I lent the 448s to a neighbor, who broke them. And by this time I had decided that I wanted IEMs for portability. So, back to Head-Fi, and LFF's reviews convinced me to spend $150 for Fischer DBA-02s. They were the clear kings of the $200 and below price point. I would have had to spend a lot more to get something that was not just different but clearly better. That's what LFF and others said, and after getting them, all I can say is that they were fantastic. One has to be careful comparing IEMs with headphones, but still, the DBA-02s were a clear step above the HD448s.  I loved them until I lost them about six months ago. Then, without hesitating, I bought the Mark II versions, which were a tad more expensive. Anyway, jumping from $100 to $150 to get the Fischers constituted another major leap in quality.
In the mean time, I wanted to go back to cans for office use and bought a set of DT770s, 32Ohms for roughly the same price as the Fischer MKIIs, $170.  Great headphones. It's hard to say they're better than the Fischer IEMs. They're certainly different. More engaging. Better? I guess, yes. Not majorly better. Not like the jump from my $100 HD 448s. 
Now I've been looking to spend $250-300 and then another $100-$150 on an amp.  So, instead of jumping up $50-$70 (the difference between the HD448s and the DT770s), I'll be jumping up $350-450 in price, with the price of the amp included. I expect to move up another level, although I still doubt I'll be moving up as much as I did when I went from the HD448s to the DT770s. More like the incremental step up from the DBA-02s to the DT770s.  More to the point, when I've looked at whatever comes next, it seems that I'd have to spend much greater sums to move much? I've read reviews of the HD800, for example. Better than the HD6xx series? Yes. But they cost $1,000 more. More modestly, the Beyer T1 costs about $750. That's a full $400 more than the HD880s. So the amount I'll have to spend to get not just different but clearly better will grow, which the difference with respect to improved quality diminishes.  So, roughly $300--the mean price of the DT880s and the HD600 therefore appears in my eyes to be the tipping point beyond which one enters the realm of diminishing returns.  

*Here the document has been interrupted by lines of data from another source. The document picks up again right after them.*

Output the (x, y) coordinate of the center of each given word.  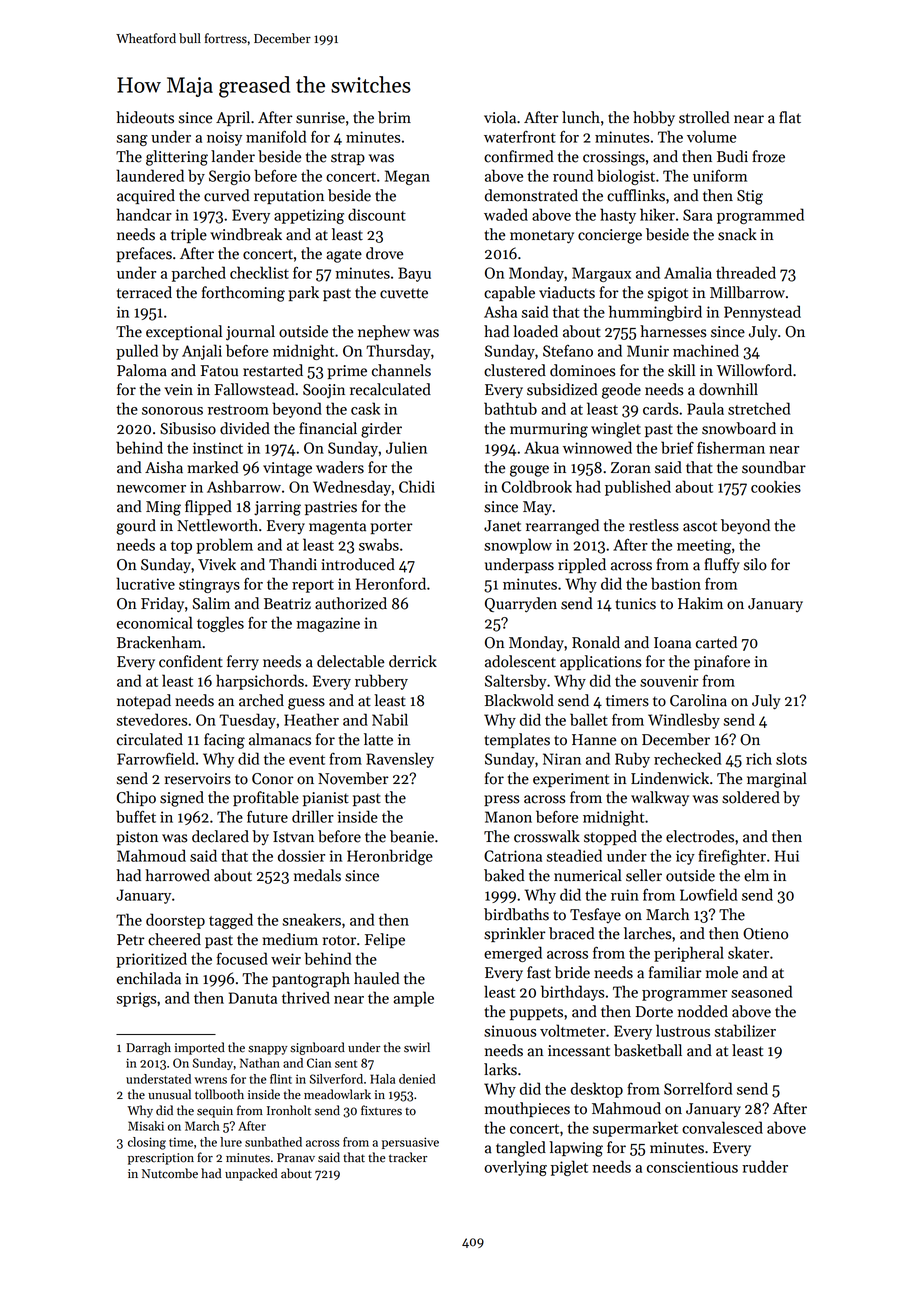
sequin (215, 1112)
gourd (136, 527)
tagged (231, 921)
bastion (676, 583)
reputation (289, 197)
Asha (500, 311)
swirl (417, 1047)
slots (791, 758)
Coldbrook (537, 486)
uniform (720, 175)
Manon (508, 817)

Sep 21, 2015 at 10:03 AM Post #3 of 4
  Yes, definitely huge diminishing returns after 600/650.  I will throw in some of the cheaper/older Hifimans in there too, like 400i and 500.  I will tgive a recommendation for Oppo PM3 too.

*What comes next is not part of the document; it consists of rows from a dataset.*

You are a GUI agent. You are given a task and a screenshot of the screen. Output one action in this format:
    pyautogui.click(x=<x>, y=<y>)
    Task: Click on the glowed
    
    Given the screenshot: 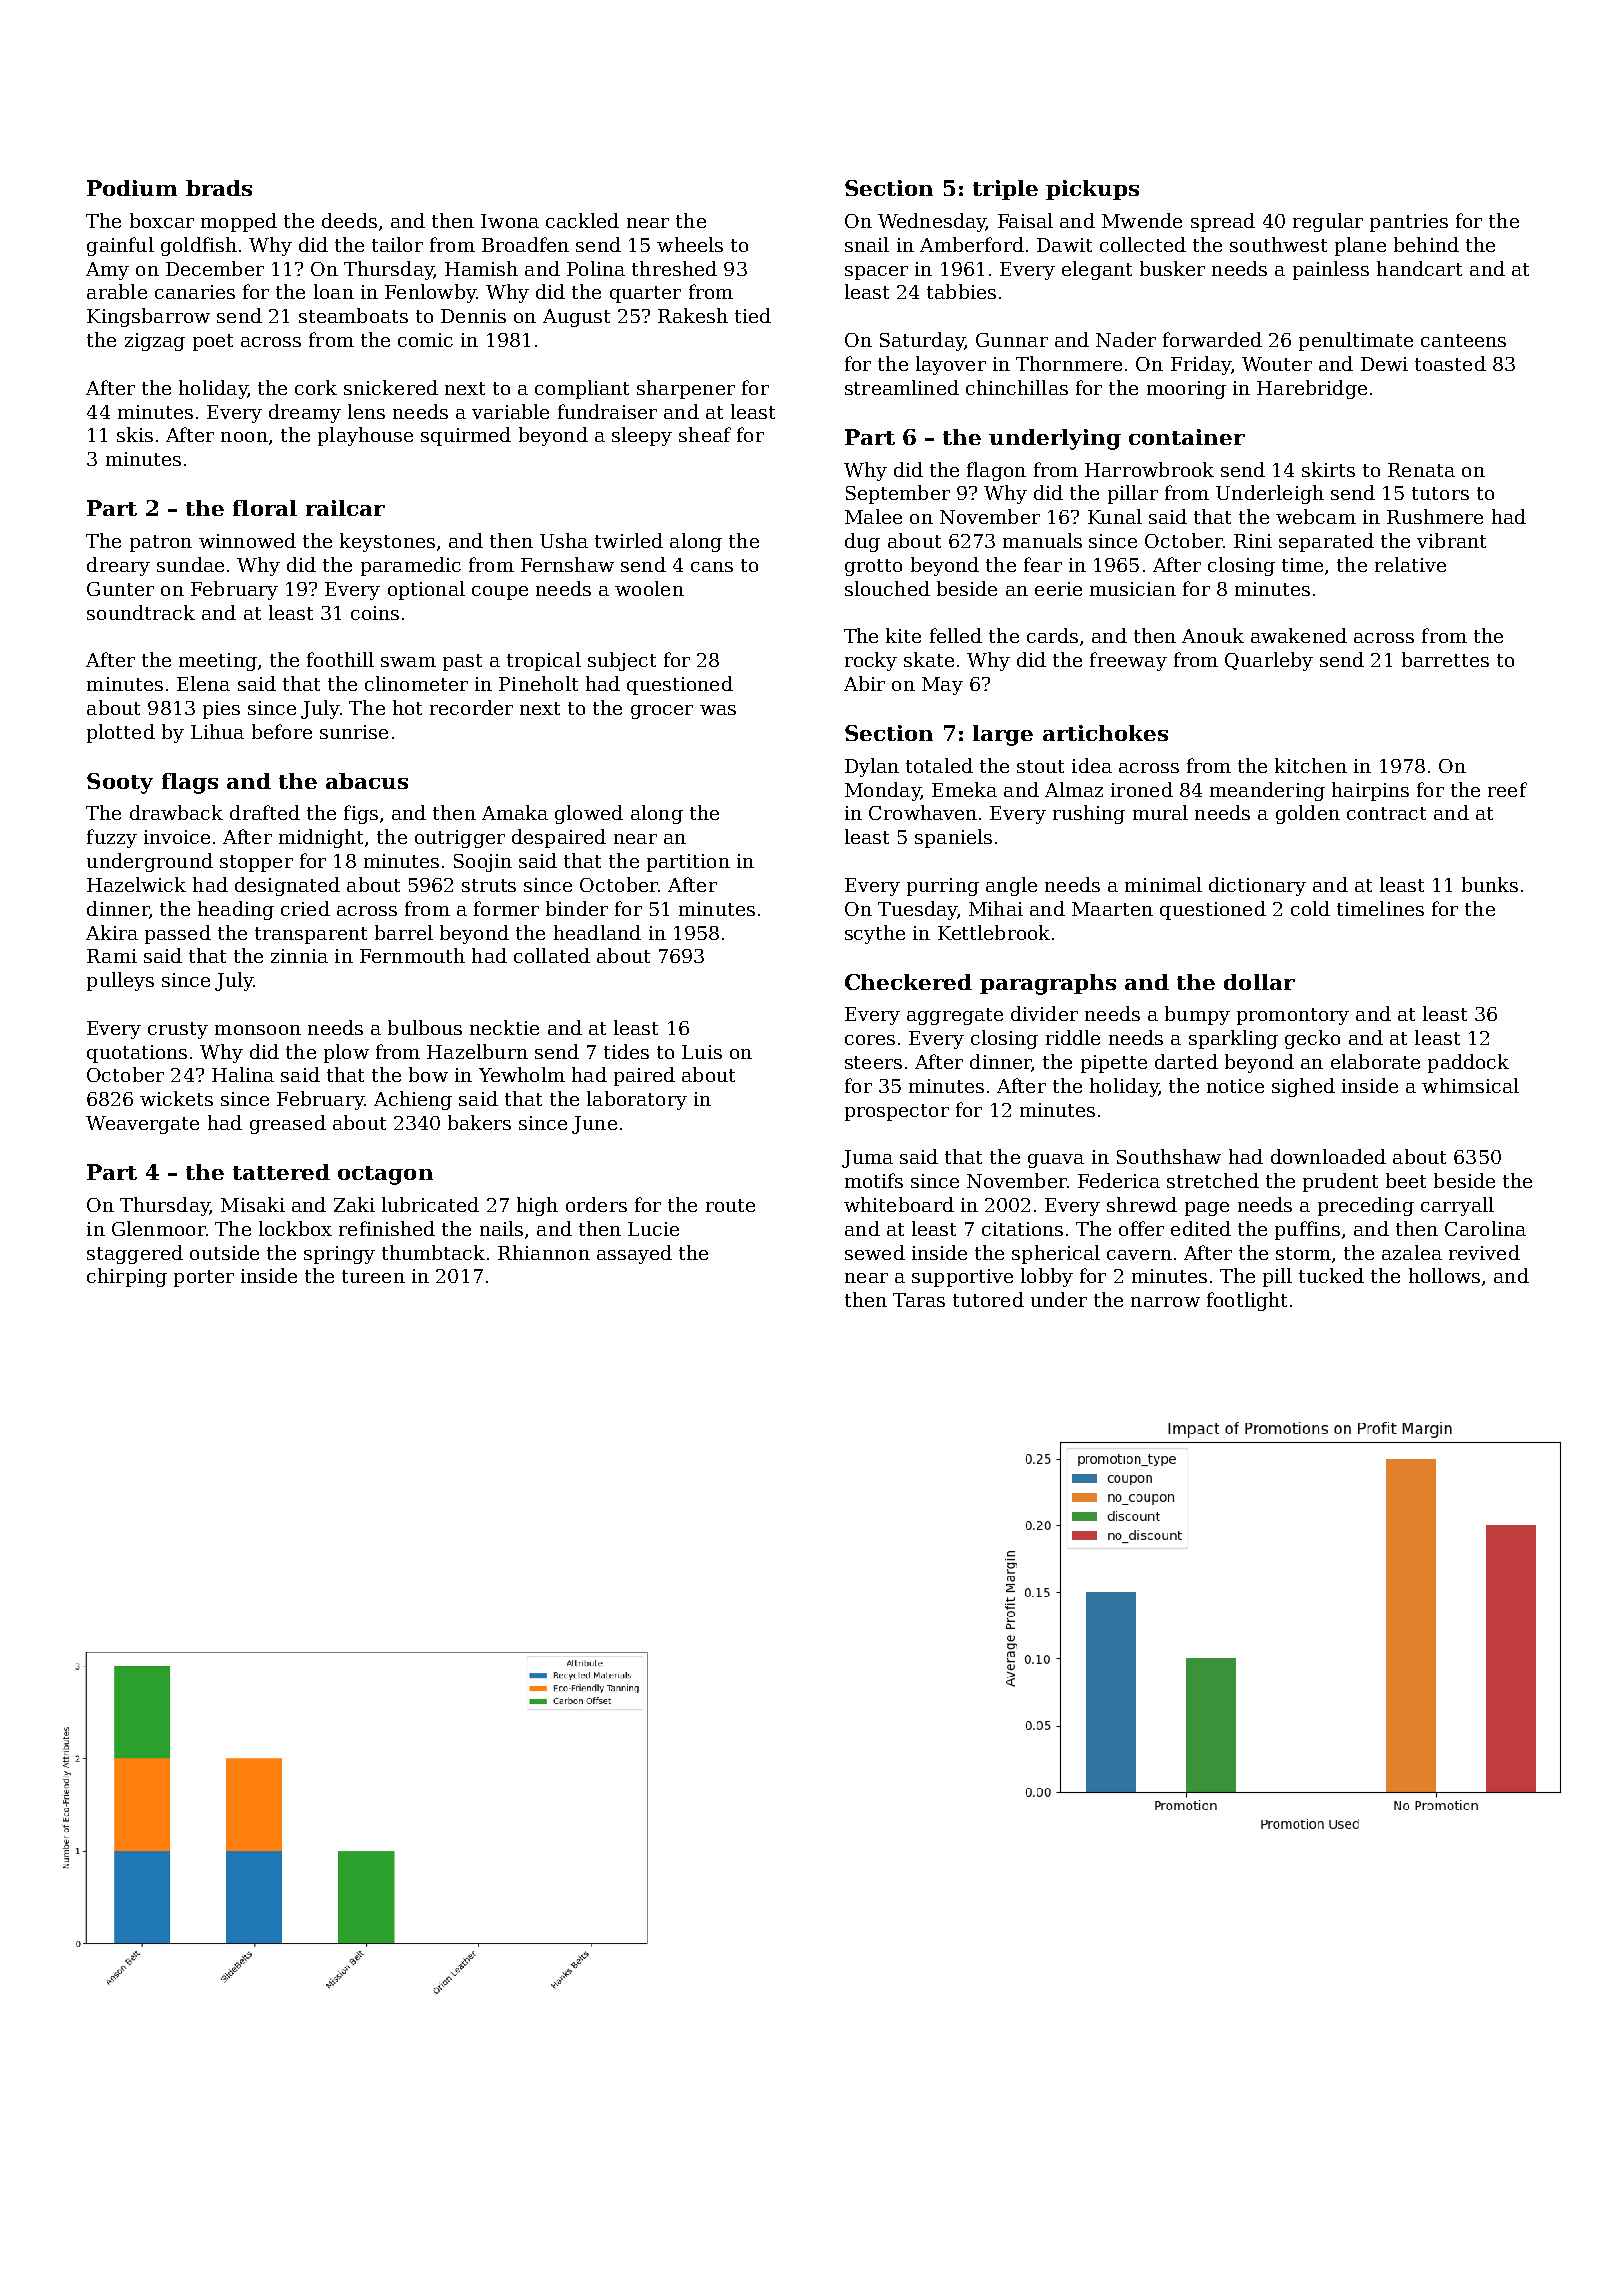 What is the action you would take?
    pyautogui.click(x=589, y=814)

Even the 650, when compared with the cheaper 600, appears to be pushing it with respect to quality/price. Is the 650 better? Some think so; it's certainly different. But it's also another $100, which is why plenty of reviewers end up arguing that the 600 is the better buy unless the idiosyncrasies of the 650 exactly align with one's musical/listening preferences. But either way, beyond the 650 price-wise, that's when I'd argue about diminishing returns.
Sep 21, 2015 at 10:30 AM Post #4 of 4
I say 650 is just different compared to 600.  Slightly larger soundstage, but in the grand scheme of things it doesn't really matter.  650 has a little more mid-bass while 600 has a little more upper midrange.  The two are basically identical in the big picture.  Take whichever is the cheapest.  Especially sweet if you can get one used-like new for even less.